We talked on while the dusk gave way to darkness and the lights of other houses started to twinkle through the trees. Her reading had been wide. It had given her even an affection for some periods of the past, but her approval of her own era was unshaken. She felt no aridity in it. Always it was my “conditioning” which prevented me from seeing that the golden age of woman had begun at last.

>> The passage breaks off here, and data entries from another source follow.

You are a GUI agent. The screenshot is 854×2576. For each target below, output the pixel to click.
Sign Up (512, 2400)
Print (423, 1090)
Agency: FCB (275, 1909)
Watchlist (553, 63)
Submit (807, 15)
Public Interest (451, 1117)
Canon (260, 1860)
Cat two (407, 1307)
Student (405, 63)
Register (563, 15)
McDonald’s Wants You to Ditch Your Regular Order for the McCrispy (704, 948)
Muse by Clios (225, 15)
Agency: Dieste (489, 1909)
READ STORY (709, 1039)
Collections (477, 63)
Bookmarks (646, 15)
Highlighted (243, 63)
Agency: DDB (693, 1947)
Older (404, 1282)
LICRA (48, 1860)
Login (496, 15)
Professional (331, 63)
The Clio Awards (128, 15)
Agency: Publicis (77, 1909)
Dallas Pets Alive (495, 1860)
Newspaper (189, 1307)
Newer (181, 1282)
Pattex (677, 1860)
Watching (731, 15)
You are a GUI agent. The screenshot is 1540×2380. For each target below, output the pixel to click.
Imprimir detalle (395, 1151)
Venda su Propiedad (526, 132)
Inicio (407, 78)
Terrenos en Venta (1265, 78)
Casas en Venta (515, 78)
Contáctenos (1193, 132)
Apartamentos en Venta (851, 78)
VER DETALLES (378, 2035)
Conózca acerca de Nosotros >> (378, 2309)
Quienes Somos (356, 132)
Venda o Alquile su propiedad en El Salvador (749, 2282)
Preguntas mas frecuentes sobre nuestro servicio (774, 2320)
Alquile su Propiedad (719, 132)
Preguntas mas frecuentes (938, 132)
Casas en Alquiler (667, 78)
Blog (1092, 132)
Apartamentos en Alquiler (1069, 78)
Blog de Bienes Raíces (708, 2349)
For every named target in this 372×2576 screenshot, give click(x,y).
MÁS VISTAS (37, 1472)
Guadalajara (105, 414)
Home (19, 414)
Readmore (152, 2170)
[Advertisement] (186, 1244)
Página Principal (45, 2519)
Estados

“You cling to too many myths,” she told me. “You speak of a full life, and your instance is some unfortunate woman hugging her chains in a suburban villa. Full life, fiddlesticks! But it was convenient for the traders that she could be made to think so. A truly full life would be an exceedingly short one, in any form of society.”
And soon…
At length, the little parlourmaid reappeared to say that my attendants were ready to leave when it should be convenient. But there was one thing I very much wanted to know before I left. I put the question to the old lady.
“Please tell me. How did it, how could it happen?”
“Simply by accident, my dear, though it was the kind of accident that was entirely the product of its time. A piece of research which showed unexpected, secondary results, that’s all.”
“But how?”
“Rather curiously, almost irrelevantly, you might say. Did you ever hear of a man called Perrigan?”
“Perrigan?” I repeated. “I don’t think so, it’s an uncommon name.”
“It became very commonly known indeed,” she assured me. “Doctor Perrigan was a biologist, and his concern was the extermination of rats, particularly the brown rat, which used to do a great deal of expensive damage.
“His approach to the problem was to find a disease which would attack them fatally. In order to produce it he took as his basis a virus infection often fatal to rabbits or, rather, a group of virus infections that were highly selective, and also unstable since they were highly liable to mutation. Indeed, there was so much variation in the strains that when infection of rabbits in Australia was tried, it was only at the sixth attempt that it was successful; all the earlier strains died out as the rabbits developed immunity. It was tried in other places, too, though with indifferent success until a still more effective strain was started in France, and ran though the rabbit population of Europe.
“Well, taking some of these viruses as a basis, Perrigan induced new mutations by irradiation and succeeded in producing a variant that would attack rats. That was not enough, however, and he continued his work until he had a strain that had enough of its ancestral selectivity to attack only the brown rat, and with great virulence.”
“In that way he settled the question of a longstanding pest, for there are no brown rats now. But something went amiss. It is still an open question whether the successful virus mutated again, or whether one of his earlier experimental viruses was accidentally liberated by escaped “carrier” rats, but that’s academic. The important thing is that somehow a strain capable of attacking human beings got loose, and that it was already widely disseminated before it was traced also, that once it was free, it spread with devastating speed; too fast for any effective steps to be taken to check it.